Let $q$ be a Sophie Germain prime number, i.e. $2q+1=p$ is prime. Consider the set $\{1,2,3,\ldots,p-1\}$. Then what is the maximum size of a subset of this set, such that the subset contains no two elements, $a,b$, such that:
$b\equiv \{a,2a,3a,4a,5a\}\pmod {p-1}$
$a\equiv \{b,2b,3b,4b,5b\}\pmod {p-1}$.
For example, for $q=11$ we have $p=23$, and we can pick the 5 element subset $\{2,5,11,16,21\}\subset \{1,2,3,4,\ldots,22\}$ that satisfies the property.
In general, how big can we make "5"?
I haven't been able to find any UPPER bounds, but I know from experimenting a lot that it cannot be a linear (or higher) function of $p$. So it has to be like $\sqrt{2p}$ or something.

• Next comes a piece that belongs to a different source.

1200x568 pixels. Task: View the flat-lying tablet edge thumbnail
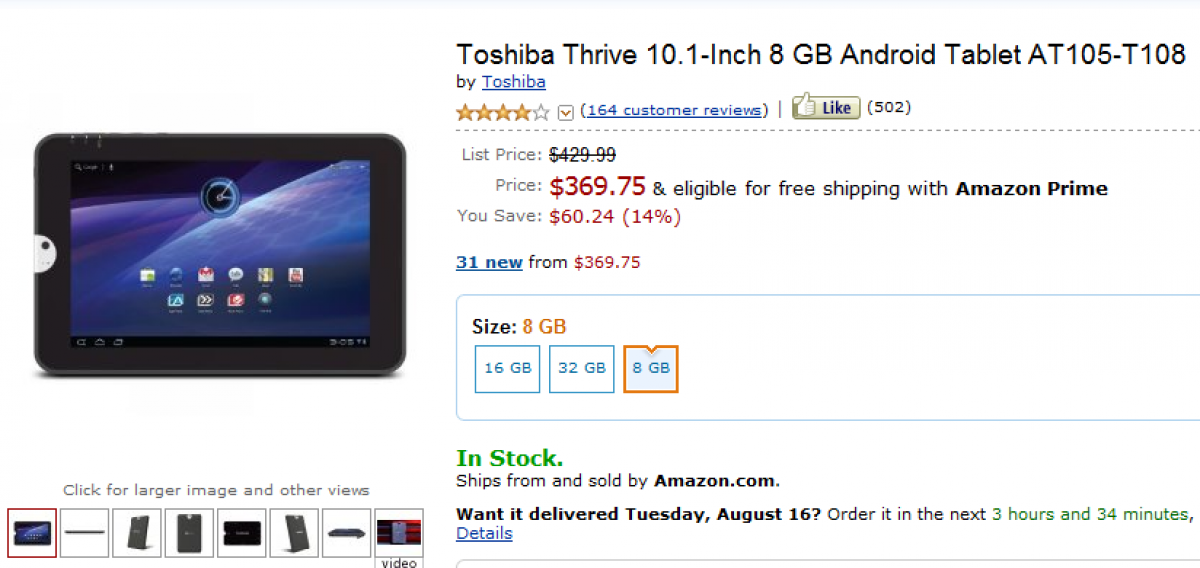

EDIT: I added the word "upper" before "bound", as I am looking mainly for upper bounds
Every new number rules out the nine numbers $a,2a,3a,4a,5a,a/2,a/3,a/4,a/5$. So there should be at least $\lfloor (p+8)/9\rfloor$ numbers in the set. Perhaps there is overlap, and you can find more.